I honestly think you are actually getting too caught up in the "differences" in tolerances. They aren't that different really. All of the 48 spline cranks I've gone through, on both FSA and profile (and other oem) spindles, none have been so different that I would sell one off in favor of another. Just for example, I've run Wethepeople Royals, Demolition Medial, Macneil Conjoined, FSA X-drive, and Profile cranks, and mixed and matched just about all of them on different ti spindles.

FSA also doesn't make a ti spindle larger than 5.5" as far as I know (does your friend have a 6", and how can you confirm it's an FSA?). 5.5 is the only size I've ever seen available from them in Ti, including the one I own, and I searched hard a few years ago before getting a 6" profile for my FS bike.
Also, the splines taper out wider towards the middle of the FSA, so pushing the Tree spline drive sprocket in very far is near impossible because of the deformity. I got it to work fine on my bmx though, but I'd suggest using a reg. sprocket if this was your goal.


----------



## Demo-9 (Mar 24, 2006)

I wish I was caught up in tolerance "differences". The PR tech guy did mention that the 48-spline standard may be different for non US made splined spindles.
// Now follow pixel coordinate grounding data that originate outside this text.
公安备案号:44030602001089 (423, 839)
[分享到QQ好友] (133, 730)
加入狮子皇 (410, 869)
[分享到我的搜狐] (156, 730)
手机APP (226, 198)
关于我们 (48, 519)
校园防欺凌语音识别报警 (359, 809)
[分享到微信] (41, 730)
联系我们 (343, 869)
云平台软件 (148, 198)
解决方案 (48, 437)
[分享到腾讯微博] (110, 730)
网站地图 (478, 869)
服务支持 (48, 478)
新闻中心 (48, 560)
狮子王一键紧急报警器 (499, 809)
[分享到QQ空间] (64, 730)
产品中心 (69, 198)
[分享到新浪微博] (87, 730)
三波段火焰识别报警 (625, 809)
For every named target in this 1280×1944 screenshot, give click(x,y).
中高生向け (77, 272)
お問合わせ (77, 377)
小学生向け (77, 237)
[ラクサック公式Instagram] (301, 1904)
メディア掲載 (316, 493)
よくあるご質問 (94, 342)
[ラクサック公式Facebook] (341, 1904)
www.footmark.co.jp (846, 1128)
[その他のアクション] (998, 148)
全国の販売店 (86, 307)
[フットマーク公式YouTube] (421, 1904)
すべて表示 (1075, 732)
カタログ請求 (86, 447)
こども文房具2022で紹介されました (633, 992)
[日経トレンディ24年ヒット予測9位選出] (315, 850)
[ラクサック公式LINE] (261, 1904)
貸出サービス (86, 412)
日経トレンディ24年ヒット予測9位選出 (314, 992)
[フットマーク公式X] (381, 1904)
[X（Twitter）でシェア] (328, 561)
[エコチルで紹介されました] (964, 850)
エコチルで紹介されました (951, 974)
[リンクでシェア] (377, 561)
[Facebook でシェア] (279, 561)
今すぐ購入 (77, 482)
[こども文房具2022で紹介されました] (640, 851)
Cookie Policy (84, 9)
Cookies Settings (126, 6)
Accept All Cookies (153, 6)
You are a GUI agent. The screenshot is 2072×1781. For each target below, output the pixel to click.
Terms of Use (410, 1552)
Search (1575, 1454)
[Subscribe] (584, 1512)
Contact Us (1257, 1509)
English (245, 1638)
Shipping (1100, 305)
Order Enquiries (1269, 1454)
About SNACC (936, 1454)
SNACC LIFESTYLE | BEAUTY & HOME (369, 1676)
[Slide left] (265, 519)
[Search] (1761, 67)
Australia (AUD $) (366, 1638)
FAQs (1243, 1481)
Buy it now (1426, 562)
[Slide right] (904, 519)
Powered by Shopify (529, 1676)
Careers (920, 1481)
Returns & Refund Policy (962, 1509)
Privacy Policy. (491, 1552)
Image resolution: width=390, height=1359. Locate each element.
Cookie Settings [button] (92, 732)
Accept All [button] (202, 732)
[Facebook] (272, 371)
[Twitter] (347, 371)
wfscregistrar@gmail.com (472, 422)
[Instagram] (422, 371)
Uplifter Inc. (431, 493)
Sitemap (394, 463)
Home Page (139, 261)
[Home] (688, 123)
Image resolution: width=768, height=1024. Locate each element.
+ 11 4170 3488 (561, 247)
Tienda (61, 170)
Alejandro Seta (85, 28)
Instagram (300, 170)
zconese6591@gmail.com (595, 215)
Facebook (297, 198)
He mentioned that overseas tolerances may be ever-so-slightly different. For Profile, he did say that a HUGE number of cranks do work with no issues. He has never tried to fit a Shadow crank on a PR spindle.

I used a vice to push on the Tree and it was rather easy. Let me say that I nearly sheered off my tool just to get the crank on about 1/2". Even with that the tool threads were starting to strip. At that point there was no way I was going to get that thing on there without using a press. Instead of ruining both my cranks and the spindle, I decided to just put the CrMo back on...

You are right on the FSA only coming in a 5.5" max. I was thinking I had seen one, but that was something else. My buddy's is a 5.5" and I could get the Tree and cranks on without issue. They went on with the same force as I had for my spindle - tough but normal.

I really wish I could use the spindle, but I like the cranks and the splined Tree. I did find a Torrid Ti Spindle from Shadow and I assume it is a 5.75" as similar to the CrMo...

http://www.danscomp.com/455146.php

I will keep searching...

Forgot to mention that the splined Tree went back on the CrMo A LOT easier. In fact I can slide it on and off by hand where before I could not. It definitely stretched a tiny bit...


----------



## BikeSATORI (Mar 20, 2004)

Demo-9 said:


> I wish I was caught up in tolerance "differences". The PR tech guy did mention that the 48-spline standard may be different for non US made splined spindles. He mentioned that overseas tolerances may be ever-so-slightly different. For Profile, he did say that a HUGE number of cranks do work with no issues. He has never tried to fit a Shadow crank on a PR spindle.
> 
> I used a vice to push on the Tree and it was rather easy. Let me say that I nearly sheered off my tool just to get the crank on about 1/2". Even with that the tool threads were starting to strip. At that point there was no way I was going to get that thing on there without using a press. Instead of ruining both my cranks and the spindle, I decided to just put the CrMo back on...
> 
> ...


propaganda from the public relations of a company!  
haha, seriously though, I understand what you are saying. At the point of destroying tools and on the verge of destroying your components, you've got to take a step back and look at the whole picture.

And yeah, that's right, I forgot, the Torrids, Stolens, Medials, and Conjoined all have the option of getting an oem ti spindle! That right there may be your best bet at this point!! 
I'd actually put some money down that those oem spindles are manufactured in the same factory that produces the FSA products as well.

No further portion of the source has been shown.